● **Dataset**

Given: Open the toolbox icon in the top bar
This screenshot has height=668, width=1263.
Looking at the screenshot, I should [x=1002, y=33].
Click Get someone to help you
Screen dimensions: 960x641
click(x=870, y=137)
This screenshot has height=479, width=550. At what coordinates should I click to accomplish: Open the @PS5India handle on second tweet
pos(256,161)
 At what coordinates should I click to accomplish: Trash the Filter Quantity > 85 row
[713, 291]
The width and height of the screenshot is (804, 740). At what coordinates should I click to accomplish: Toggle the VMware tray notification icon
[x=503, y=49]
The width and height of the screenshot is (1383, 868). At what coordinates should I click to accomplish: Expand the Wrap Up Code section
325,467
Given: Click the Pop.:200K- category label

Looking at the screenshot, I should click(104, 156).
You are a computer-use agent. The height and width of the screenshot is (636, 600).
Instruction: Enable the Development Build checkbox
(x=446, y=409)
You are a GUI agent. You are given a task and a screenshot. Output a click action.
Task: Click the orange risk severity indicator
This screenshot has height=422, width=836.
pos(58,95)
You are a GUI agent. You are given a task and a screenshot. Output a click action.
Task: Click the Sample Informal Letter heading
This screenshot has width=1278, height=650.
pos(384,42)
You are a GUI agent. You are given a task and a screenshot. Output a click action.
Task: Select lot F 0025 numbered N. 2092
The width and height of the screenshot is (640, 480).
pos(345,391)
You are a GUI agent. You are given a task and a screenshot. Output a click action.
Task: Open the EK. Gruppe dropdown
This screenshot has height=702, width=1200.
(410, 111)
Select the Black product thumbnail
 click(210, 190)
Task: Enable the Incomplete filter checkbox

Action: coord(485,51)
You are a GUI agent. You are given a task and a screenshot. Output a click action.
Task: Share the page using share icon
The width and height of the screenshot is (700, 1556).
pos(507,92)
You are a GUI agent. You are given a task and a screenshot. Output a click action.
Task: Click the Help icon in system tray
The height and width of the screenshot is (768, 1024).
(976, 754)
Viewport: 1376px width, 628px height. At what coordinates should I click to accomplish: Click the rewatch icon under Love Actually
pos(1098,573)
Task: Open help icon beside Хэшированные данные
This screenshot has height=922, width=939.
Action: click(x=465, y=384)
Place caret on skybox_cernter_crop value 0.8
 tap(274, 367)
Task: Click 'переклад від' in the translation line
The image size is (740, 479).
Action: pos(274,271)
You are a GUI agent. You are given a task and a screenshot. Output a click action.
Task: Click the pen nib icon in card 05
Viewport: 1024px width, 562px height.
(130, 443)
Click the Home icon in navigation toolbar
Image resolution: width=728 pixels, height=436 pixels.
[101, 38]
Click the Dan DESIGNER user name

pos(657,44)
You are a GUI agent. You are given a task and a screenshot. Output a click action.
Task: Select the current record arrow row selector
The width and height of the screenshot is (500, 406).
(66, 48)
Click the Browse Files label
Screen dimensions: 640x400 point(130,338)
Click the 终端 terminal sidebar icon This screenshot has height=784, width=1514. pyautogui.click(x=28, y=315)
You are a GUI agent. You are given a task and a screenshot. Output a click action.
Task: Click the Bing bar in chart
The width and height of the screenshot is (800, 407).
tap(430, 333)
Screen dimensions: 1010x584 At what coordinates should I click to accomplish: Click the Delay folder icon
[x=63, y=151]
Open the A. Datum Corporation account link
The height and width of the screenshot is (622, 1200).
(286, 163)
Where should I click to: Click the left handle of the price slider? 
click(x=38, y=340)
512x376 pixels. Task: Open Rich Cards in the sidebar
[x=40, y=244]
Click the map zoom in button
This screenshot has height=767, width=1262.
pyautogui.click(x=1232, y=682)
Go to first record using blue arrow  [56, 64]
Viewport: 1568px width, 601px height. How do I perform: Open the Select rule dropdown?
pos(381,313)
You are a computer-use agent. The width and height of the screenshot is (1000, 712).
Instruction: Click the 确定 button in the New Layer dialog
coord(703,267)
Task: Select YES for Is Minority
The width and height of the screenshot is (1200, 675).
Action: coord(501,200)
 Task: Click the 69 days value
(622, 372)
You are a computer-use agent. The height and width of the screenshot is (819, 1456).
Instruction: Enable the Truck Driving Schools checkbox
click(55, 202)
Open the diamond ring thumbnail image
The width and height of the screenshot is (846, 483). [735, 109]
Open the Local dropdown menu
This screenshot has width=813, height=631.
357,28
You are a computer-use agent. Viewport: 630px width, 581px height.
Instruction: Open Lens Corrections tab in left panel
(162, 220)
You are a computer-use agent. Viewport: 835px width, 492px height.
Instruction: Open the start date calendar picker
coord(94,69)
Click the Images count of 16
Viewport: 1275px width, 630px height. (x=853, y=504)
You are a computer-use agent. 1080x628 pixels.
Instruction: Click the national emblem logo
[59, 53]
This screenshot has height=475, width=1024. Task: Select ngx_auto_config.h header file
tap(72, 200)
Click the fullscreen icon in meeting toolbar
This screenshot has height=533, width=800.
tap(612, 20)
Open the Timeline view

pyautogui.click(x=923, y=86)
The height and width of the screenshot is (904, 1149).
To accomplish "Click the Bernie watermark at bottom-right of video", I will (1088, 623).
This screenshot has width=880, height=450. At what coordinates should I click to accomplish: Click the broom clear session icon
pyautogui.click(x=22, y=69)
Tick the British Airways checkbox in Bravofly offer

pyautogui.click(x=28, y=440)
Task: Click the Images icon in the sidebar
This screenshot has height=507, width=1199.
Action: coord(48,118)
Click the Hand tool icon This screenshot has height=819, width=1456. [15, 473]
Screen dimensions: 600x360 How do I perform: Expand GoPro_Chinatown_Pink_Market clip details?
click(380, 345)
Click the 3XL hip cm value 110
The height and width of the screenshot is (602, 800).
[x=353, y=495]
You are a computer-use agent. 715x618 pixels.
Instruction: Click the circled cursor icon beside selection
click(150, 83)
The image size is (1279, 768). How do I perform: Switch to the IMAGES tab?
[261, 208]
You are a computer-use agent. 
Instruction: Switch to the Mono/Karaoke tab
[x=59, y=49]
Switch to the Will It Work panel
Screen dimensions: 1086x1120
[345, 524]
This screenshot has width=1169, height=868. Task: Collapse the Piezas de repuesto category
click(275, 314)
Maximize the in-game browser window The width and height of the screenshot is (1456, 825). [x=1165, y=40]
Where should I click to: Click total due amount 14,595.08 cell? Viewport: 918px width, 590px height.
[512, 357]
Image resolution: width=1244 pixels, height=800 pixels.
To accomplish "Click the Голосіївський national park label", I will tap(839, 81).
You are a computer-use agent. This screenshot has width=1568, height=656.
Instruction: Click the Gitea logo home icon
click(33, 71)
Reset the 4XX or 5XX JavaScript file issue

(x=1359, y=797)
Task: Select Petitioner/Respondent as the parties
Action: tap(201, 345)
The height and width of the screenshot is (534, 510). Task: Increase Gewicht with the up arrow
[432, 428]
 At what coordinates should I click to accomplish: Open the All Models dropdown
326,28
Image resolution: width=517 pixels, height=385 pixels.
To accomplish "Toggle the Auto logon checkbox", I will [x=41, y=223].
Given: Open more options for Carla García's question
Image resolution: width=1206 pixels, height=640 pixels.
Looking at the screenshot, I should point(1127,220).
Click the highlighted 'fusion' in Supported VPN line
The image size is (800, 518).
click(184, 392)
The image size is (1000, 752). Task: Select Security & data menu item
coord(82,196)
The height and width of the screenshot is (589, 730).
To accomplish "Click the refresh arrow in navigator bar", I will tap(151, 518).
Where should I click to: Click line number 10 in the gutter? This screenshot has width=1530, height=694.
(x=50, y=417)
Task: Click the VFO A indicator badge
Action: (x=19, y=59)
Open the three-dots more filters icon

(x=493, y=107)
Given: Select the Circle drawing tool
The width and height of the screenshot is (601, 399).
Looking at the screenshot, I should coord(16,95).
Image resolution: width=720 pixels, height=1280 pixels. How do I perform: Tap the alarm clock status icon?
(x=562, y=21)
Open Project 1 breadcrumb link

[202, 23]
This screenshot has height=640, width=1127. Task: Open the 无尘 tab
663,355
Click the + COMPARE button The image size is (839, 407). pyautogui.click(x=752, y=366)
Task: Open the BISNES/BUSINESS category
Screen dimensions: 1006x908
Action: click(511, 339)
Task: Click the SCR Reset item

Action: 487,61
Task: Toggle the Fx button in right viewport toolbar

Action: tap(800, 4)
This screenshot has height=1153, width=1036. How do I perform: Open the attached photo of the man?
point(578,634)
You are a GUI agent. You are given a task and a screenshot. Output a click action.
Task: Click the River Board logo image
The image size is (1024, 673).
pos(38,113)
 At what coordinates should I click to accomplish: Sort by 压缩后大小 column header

● **What to do**
In the listing, find every line with the word "using" and state how many there are, nothing more.

● **Reply to the exercise**
2